Real Estate

Homebuilders, lenders are 'being more conservative' to avoid 2008 repeat: Marcus & Millichap CEO


The U.S. housing shortage may be frustrating consumers, but the housing market is in a “very healthy state” compared with a decade ago, Marcus & Millichap CEO Hessam Nadji said Friday.

“The lack of speculation now being applied versus other expansions by the developers … not only is that not happening because of lenders being more conservative, but builders themselves have become smarter,” he said on “Power Lunch,” adding “they are preventing the lessons — if you will, the hard lessons — learned in 2008-2009 from happening again.”

Marcus & Millichap is a real estate investment services firm with offices in the United States and Canada.

There were about 1.66 million homes on the market at the end of November, which the National Association of Realtors says is the lowest on record for the month. Supply is down 5.7% from the year prior. When low supply meets high demand, prices surge. The median sales price for existing homes came in at $271,300 last month, which is also a record-high reading by the realtors association.

A contractor uses a hammer while working on townhouse under construction at the PulteGroup Metro housing development in Milpitas, California, Oct. 25, 2018.

David Paul Morris | Bloomberg | Getty Images

The shortage is more prevalent on the starter-home category, where the supply of homes under the $100,000 figure is down 15%. That pushes more millennials, first-time and other younger buyers into the rental market.

As mortgage rates fall, housing starts picked up more than projected in November with permits for future homebuilding reaching a 12½-year high. Yet higher labor and materials costs are pushing construction companies to focus more on higher-end homes, Nadji said.

He said it “doesn’t pencil out at the entry level, therefore most builders have to now build higher-end units in order to increase profitability. We’re seeing that both on the for sale and the apartment rental side.”

However, Nadji argued that the real estate industry could be considered the “turnaround story of the last half century.”

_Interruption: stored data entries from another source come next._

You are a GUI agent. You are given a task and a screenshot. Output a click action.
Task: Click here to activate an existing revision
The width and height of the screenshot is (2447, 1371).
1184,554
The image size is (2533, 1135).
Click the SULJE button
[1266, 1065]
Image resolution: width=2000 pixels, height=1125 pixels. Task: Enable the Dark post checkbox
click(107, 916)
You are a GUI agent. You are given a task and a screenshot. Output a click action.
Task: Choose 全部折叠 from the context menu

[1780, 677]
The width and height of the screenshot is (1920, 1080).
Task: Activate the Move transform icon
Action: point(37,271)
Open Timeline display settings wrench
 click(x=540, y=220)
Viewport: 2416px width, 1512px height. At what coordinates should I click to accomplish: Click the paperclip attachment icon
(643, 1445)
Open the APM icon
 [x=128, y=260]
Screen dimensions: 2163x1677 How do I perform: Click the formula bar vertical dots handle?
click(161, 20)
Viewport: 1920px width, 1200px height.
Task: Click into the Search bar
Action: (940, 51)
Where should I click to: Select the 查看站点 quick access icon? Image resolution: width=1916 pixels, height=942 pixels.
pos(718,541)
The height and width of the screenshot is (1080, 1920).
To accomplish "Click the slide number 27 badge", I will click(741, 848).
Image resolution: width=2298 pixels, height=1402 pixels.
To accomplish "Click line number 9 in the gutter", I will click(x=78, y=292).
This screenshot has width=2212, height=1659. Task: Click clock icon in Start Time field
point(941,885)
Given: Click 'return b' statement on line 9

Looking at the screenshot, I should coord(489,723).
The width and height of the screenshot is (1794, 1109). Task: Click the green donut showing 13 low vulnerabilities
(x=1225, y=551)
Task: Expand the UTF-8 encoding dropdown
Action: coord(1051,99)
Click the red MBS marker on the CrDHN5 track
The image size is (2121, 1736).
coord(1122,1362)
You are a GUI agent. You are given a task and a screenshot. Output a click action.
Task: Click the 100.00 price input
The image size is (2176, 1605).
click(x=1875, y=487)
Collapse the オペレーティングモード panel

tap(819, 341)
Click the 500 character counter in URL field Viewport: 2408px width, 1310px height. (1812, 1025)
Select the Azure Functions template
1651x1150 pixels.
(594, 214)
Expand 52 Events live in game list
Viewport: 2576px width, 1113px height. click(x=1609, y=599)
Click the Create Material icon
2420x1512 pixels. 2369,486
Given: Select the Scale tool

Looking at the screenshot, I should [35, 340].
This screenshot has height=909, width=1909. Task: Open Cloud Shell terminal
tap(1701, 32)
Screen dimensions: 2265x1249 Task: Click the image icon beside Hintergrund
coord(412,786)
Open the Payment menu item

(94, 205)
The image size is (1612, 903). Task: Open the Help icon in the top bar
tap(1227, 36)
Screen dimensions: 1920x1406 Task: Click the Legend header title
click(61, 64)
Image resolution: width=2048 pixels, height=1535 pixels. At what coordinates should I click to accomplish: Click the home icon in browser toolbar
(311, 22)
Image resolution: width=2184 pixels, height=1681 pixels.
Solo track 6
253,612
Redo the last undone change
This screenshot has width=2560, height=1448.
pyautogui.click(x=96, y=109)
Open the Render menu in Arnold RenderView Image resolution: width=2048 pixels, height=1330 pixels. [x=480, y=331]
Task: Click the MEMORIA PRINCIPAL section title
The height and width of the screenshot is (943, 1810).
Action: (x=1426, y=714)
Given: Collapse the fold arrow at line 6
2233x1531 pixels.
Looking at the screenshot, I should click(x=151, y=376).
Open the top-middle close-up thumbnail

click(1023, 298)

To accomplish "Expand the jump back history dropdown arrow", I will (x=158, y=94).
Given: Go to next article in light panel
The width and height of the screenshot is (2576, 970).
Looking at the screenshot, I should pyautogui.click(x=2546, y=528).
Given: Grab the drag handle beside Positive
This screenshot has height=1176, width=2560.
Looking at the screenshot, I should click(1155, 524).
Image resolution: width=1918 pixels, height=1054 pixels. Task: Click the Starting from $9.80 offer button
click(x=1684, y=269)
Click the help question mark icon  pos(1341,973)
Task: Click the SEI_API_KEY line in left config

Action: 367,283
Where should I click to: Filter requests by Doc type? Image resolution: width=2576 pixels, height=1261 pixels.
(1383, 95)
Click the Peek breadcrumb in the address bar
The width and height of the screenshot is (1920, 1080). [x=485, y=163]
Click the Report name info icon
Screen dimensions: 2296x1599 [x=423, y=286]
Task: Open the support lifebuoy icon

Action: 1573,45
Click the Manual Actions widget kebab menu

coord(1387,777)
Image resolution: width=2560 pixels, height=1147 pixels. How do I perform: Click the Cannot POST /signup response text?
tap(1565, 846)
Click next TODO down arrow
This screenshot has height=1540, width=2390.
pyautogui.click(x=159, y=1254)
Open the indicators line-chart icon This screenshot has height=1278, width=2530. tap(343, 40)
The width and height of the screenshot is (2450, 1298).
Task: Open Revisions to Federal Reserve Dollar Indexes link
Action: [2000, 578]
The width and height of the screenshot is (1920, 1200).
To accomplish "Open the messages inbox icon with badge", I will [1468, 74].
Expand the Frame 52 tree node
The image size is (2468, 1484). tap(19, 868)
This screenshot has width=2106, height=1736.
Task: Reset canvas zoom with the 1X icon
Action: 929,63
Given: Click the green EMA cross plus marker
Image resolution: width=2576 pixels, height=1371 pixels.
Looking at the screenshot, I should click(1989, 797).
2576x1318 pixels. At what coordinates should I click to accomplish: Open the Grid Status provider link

About a decade ago, the red-hot U.S. housing market collapsed under the weight of an over-leveraged banking system blanketed with subprime mortgages that were dressed as mortgage-backed securities and flipped on Wall Street. Subprime loans are offered to people with low income or credit issues who do not qualify for conventional loans.

Those mortgage-backed securities spiked in value and plunged after a large number of homeowners were unable to keep up with their payments and defaulted on their loans, which ushered in the financial crisis of 2008.

“Ten years ago, over-leveraged houses and overbuilt houses caused the global financial crisis. Today we have a shortage of inventory. Very cautious lenders caused that [low] inventory, to a large extent, and higher cost of development,” Nadji said.

“All of that is frustrating from a consumer perspective, but it’s actually very healthy from an investment and economic perspective for the U.S. as a whole,” he said.